DIRECTIVE A - Please transcribe the records exactly, beginning at the line that contains "You are a computer-use agent. The image" and continuing through the end of the records.

SUPPLIED TEXT -

Distance between two cities on Earth

Question

Barcelona (Spain) has the coordinates (approx): $\theta = 2^\circ$, $\phi = 41^\circ$, and New York has the coordinates: $\theta = −74^\circ$, $\phi = 41^\circ$. Notice that both cities lie on the same latitude, which makes the calculations easier. For your calculations, use Earth’s radius $R = 6378$ km, and give all your result in kilometers.

1. On most maps, the naive ‘straight line’ between Barcelona and New York lies on the line of latitude $\phi = 41^\circ$. What is the distance between the two cities along this line?

2. What is the actual shortest distance between those two cities?

DATA LISTING -

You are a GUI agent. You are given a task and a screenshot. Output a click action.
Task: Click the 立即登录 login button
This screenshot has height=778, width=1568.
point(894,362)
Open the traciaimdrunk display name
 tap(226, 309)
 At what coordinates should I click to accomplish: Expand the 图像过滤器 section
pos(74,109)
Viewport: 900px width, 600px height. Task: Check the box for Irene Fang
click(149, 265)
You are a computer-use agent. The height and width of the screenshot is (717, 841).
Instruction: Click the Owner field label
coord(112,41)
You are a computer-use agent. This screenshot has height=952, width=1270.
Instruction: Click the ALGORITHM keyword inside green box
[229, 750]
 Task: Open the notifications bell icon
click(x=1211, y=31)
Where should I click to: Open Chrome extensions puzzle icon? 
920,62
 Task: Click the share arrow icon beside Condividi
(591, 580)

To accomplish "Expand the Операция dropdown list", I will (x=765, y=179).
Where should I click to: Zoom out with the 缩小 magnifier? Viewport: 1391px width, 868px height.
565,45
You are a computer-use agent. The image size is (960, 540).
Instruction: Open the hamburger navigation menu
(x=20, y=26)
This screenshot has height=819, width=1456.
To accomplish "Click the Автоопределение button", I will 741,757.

DIRECTIVE B - Restate word for word the passage of the city distance problem that begins at the words "Distance between two" and stops after "those two cities?".

FULL OUTPUT A -
You are a computer-use agent. The image size is (960, 540).
Instruction: Open the hamburger navigation menu
(x=20, y=26)
This screenshot has height=819, width=1456.
To accomplish "Click the Автоопределение button", I will 741,757.

FULL OUTPUT B -
Distance between two cities on Earth

Question

Barcelona (Spain) has the coordinates (approx): $\theta = 2^\circ$, $\phi = 41^\circ$, and New York has the coordinates: $\theta = −74^\circ$, $\phi = 41^\circ$. Notice that both cities lie on the same latitude, which makes the calculations easier. For your calculations, use Earth’s radius $R = 6378$ km, and give all your result in kilometers.

1. On most maps, the naive ‘straight line’ between Barcelona and New York lies on the line of latitude $\phi = 41^\circ$. What is the distance between the two cities along this line?

2. What is the actual shortest distance between those two cities?